I had been shopping for about 6 months for my trouseau. In those days I went to Plague Tahiti and Knit Wit! HA!
The outfit I choose for tonight was tight Capri pants and an over sized shirt with new sandals. I made sure my nail extensions matched the clothes I would wear in the next couple of days: beige with a sparkle. (How old am I????). Those extensions were bitten off on the beach two days later.
All the other items were carefully folded and packed into new luggage I received at my bridal shower.

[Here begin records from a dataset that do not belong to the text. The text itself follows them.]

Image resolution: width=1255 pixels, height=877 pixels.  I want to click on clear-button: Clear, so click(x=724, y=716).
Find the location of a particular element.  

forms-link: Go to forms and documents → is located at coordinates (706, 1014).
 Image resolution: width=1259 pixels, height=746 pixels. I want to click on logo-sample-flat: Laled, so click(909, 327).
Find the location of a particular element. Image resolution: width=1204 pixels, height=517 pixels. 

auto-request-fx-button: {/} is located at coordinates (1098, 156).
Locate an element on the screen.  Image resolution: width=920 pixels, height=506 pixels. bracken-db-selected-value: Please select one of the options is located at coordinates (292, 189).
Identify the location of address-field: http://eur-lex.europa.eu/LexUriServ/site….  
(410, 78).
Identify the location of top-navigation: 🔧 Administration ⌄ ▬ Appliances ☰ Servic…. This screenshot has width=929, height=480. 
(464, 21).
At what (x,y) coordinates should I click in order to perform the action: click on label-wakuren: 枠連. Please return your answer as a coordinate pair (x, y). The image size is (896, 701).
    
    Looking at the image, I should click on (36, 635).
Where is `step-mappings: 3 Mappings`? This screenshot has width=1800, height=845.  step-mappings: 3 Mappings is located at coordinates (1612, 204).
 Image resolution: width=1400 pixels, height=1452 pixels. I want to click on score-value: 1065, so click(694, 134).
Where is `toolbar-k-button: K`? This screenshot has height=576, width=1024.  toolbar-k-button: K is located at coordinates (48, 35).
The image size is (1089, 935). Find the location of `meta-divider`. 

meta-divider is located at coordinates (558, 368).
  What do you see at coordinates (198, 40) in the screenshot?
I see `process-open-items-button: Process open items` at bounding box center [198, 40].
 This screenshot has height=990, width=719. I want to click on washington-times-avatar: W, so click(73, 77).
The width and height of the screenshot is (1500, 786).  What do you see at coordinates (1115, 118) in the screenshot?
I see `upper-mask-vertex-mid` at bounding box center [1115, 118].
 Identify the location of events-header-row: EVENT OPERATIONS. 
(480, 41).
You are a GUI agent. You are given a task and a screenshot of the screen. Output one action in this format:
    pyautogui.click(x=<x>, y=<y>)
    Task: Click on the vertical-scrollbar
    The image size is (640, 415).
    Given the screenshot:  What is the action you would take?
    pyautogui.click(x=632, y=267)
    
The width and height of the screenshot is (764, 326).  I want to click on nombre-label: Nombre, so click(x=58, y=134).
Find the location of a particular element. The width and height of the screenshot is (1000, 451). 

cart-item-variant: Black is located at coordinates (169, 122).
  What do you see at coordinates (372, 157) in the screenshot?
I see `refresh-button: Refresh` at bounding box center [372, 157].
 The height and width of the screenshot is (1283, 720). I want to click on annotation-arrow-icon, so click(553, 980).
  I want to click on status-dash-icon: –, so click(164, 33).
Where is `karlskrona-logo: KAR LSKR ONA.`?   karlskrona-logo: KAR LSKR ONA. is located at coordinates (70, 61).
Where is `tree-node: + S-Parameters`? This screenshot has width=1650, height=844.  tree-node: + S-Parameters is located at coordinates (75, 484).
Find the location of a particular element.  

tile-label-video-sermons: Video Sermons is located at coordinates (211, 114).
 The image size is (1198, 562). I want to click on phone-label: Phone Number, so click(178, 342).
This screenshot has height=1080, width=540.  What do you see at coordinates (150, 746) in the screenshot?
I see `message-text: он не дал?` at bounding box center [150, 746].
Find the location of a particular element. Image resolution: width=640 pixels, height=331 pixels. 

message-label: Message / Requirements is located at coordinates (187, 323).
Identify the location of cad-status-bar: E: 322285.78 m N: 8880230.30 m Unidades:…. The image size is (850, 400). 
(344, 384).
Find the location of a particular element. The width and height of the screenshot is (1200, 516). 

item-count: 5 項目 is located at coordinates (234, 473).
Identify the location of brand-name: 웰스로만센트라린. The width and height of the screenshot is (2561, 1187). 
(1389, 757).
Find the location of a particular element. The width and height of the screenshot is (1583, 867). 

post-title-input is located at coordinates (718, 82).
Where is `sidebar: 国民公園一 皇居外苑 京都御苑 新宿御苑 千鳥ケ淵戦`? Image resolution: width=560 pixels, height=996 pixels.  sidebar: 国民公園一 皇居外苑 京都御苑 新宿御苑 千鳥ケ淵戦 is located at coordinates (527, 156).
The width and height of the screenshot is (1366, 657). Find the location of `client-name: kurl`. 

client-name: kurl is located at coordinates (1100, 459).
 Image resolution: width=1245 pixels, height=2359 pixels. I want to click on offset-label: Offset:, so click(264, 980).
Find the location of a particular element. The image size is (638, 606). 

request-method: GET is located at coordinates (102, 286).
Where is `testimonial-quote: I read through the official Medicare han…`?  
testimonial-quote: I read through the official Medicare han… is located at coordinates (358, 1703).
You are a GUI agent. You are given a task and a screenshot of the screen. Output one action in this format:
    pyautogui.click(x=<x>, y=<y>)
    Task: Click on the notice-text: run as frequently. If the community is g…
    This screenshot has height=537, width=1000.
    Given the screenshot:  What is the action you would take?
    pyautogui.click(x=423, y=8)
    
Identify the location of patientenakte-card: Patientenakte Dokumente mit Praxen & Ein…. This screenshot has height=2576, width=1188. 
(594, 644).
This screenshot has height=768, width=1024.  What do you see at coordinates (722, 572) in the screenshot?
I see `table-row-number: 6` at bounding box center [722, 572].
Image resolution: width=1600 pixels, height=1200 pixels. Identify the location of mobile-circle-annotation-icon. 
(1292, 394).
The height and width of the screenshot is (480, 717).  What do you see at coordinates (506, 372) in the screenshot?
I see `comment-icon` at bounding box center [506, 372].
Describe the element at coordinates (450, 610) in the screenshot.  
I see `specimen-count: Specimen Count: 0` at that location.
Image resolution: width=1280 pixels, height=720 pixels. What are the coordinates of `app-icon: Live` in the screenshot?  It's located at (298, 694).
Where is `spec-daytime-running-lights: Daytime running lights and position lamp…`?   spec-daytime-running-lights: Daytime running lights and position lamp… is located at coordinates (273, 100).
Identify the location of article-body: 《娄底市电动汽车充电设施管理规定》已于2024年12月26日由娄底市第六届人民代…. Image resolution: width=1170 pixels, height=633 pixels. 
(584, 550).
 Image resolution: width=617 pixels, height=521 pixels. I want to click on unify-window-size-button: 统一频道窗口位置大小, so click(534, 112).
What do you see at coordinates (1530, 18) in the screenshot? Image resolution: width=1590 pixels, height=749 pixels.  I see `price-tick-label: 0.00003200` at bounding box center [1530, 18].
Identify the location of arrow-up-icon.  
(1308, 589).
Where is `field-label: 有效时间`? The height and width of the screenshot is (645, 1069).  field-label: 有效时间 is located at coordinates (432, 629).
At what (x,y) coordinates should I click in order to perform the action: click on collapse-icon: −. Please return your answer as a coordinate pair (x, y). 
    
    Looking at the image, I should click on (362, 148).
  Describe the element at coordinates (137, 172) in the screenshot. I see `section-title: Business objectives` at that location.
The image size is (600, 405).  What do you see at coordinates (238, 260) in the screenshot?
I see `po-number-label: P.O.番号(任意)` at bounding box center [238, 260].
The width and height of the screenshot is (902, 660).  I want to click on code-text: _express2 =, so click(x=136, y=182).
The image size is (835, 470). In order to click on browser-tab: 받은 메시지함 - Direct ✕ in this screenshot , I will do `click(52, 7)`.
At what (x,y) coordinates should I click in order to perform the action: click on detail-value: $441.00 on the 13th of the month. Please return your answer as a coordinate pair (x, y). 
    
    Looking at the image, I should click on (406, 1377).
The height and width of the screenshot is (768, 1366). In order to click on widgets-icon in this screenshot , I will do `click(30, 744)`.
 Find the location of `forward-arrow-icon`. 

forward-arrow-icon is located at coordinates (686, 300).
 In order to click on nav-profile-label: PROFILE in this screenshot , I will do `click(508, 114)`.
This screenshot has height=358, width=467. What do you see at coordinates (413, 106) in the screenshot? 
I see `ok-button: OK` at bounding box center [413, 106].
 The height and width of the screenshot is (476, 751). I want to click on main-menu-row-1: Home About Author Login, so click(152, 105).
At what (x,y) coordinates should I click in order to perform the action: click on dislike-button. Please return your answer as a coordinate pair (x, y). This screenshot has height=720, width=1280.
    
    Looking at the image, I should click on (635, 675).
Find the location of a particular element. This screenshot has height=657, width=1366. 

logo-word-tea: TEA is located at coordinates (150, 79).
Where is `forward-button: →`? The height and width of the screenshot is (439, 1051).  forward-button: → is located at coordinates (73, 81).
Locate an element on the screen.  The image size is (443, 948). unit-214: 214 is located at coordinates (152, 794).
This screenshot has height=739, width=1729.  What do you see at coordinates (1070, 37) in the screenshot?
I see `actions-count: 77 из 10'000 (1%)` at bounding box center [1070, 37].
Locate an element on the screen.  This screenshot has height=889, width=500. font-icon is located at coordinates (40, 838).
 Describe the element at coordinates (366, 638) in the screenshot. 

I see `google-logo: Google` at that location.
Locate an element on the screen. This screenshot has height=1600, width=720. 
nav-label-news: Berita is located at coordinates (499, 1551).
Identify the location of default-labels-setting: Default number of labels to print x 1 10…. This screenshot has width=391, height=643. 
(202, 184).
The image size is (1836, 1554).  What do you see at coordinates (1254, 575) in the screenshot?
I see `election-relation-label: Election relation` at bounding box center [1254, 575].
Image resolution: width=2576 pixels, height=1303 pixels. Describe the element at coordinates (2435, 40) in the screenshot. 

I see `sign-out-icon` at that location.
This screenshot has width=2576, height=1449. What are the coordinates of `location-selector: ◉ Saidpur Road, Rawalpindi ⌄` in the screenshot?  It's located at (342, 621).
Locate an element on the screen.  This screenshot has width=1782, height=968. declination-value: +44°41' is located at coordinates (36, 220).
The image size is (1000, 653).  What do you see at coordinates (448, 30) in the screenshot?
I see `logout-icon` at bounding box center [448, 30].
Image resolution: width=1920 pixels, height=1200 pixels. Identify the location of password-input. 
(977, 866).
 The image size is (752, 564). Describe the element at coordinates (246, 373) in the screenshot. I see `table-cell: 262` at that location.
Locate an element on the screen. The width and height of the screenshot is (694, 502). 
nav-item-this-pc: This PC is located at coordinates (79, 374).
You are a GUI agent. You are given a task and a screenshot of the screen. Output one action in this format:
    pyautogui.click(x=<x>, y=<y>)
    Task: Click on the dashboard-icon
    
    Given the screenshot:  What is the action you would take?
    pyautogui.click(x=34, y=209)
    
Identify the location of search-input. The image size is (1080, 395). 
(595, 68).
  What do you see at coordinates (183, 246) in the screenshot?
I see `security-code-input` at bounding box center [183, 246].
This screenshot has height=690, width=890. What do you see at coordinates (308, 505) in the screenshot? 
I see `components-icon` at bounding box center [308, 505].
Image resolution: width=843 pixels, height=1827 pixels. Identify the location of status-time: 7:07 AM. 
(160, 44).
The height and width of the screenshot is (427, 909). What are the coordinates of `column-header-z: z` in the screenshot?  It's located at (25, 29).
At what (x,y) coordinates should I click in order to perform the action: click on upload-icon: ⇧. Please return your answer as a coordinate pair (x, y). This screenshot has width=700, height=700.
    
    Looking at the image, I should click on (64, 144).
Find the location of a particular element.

A Norma Kamali black stretch velvet bathing suit that I never wore after my honeymoon because I thought it was too revealing (meanwhile it was a one piece with a very low plunging neckline)(that was the only revealing thing about it), and, I had nothing to reveal back then being only 90 pounds), a pink dress that I wore for years, very long skirts with big over sized shirts, and shoes, shoes, shoes.
I checked on my make up and something old, something new, something borrowed and something blue. I held my lace itchy nightgown up to me in the mirror all day long. It had a matching bathrobe and slippers. The thing was so itchy it was not wearable. I had it until about 2 years ago..hanging like a skeleton in my dressing room.
My mom had teary eyes all day.
I knew my fiance's mom was a bundle of nerves. She was about 4 sizes smaller than when her daughter got married about 6 years earlier.
This was all supposed to be a surprise but I knew all about it. Why else would we have champagne in the house, and a case of soda and little sandwiches and cookie trays. My mom's house sparkled. Some things were new, everything was clean and shiny. I pretended not to know. I was ecstatic. I truly felt like this was the start of "happier ever after". The only thing on my mind was my soon to be husband, my parents, my sister and brother and other family and my friends. The day went by at a snails pace.
The sun was setting. Our small street was blocked on both ends and the neighbors started to gather around. I keep my eyes but not my heart busy on something else. I was really shaking. And then, like magic, real live music was right on my sidewalk next to my step. I came out with a surprised look on my face. My fiance and his friends Pete and Ernie were there singing "My girl". "I got sunshine on a cloudy day"......they were a bit off key but the song was beautiful and every single time I hear it I think of that moment.
My dad was happy and friendly.
My mom was chatty and excited.
Everyone was there even my wonderful grandmothers and grandfather, all of my aunts, my mom's cousins, my cousins, my sister and brother and some of their friends, my wedding party, all of the neighbors who knew me from a small child, my future mother in law who danced with her son in the middle of Hicks Street as if on a cloud, his cousin Michael, Marianna and Frankie, Aunt Theresa, Cousin Theresa. Many of these people are dead now. Dead! Not here! Yet they feel like they are somewhere..somewhere around, hiding, put away somewhere but not really gone. They can't be gone. We had so much fun and everyone was smiling and dancing and eating and drinking and some were worrying and already missing what would end and some were nervous about what would start.
Italians have this habit of making extra work and dinners and parties out of everything. We can't just have a wedding, we have to have a serenade the night before, we can't just have Christmas we have to have a big Christmas Eve celebration too..and this goes on for just about everything.
I have learned to love the precelebrations more than the celebrations. Don't get me wrong, my wedding day was great but it was not as much fun as the serende. Then, seemingly suddenly, it was all over. I felt as if it all ended too soon. Like many other things. I wanted to keep all of those people with me forever and never change a thing. I can't even watch the video of it (but I am so glad I have it) because I cry from missing them all so much.
A few days later, we were on our honeymoon, homesick, missing everyone.
But then again, if nothing changed I wouldn't have my four precious kids or the stacked years of a happy marriage, or new friends or memories to cherish or my dog!
Serenade's remind me of Romeo and Juliet. I know they are fiction.
This is real.
Webster's dictionary: Serenade: music played or sung at night, esp by a lover under his sweetheart's window.